__Assignment__: In the entries that follow, the lines from the one with "[button] (62, 105)" through the one with "Privacy policy (57, 2559)" are the ones to write out, exactly and with both ends included. Nothing else should appear.

__Source information__:
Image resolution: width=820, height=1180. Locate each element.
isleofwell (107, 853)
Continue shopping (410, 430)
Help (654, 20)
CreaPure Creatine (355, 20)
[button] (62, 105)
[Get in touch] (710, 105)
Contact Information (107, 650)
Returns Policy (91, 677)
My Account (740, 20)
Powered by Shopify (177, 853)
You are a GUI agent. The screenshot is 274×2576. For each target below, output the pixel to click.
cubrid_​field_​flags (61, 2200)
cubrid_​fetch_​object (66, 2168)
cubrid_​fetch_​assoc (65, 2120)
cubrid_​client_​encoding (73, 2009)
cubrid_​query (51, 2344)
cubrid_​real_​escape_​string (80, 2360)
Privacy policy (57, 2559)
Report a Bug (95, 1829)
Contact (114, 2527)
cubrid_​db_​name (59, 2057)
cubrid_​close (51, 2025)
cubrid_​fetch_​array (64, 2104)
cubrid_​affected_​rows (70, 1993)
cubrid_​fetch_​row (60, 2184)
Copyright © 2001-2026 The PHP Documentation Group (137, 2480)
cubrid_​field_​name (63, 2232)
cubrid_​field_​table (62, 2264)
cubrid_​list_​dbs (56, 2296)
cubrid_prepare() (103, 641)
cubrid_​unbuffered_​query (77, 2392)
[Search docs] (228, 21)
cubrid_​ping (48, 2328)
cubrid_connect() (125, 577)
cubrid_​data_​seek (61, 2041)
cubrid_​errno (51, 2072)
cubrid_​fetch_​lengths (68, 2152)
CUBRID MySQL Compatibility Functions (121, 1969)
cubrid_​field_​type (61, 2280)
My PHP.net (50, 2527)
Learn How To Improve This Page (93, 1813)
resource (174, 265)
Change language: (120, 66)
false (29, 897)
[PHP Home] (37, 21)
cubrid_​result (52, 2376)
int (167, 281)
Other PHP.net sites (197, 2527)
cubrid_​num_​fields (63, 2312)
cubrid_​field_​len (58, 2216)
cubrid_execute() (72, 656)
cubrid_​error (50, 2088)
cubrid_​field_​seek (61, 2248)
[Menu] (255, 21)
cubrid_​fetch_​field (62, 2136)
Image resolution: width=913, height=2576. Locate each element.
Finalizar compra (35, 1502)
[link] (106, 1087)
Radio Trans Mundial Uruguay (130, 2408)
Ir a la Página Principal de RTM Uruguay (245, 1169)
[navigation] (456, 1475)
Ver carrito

__Output for this task__:
[button] (62, 105)
[Get in touch] (710, 105)
Contact Information (107, 650)
Returns Policy (91, 677)
My Account (740, 20)
Powered by Shopify (177, 853)
You are a GUI agent. The screenshot is 274×2576. For each target below, output the pixel to click.
cubrid_​field_​flags (61, 2200)
cubrid_​fetch_​object (66, 2168)
cubrid_​fetch_​assoc (65, 2120)
cubrid_​client_​encoding (73, 2009)
cubrid_​query (51, 2344)
cubrid_​real_​escape_​string (80, 2360)
Privacy policy (57, 2559)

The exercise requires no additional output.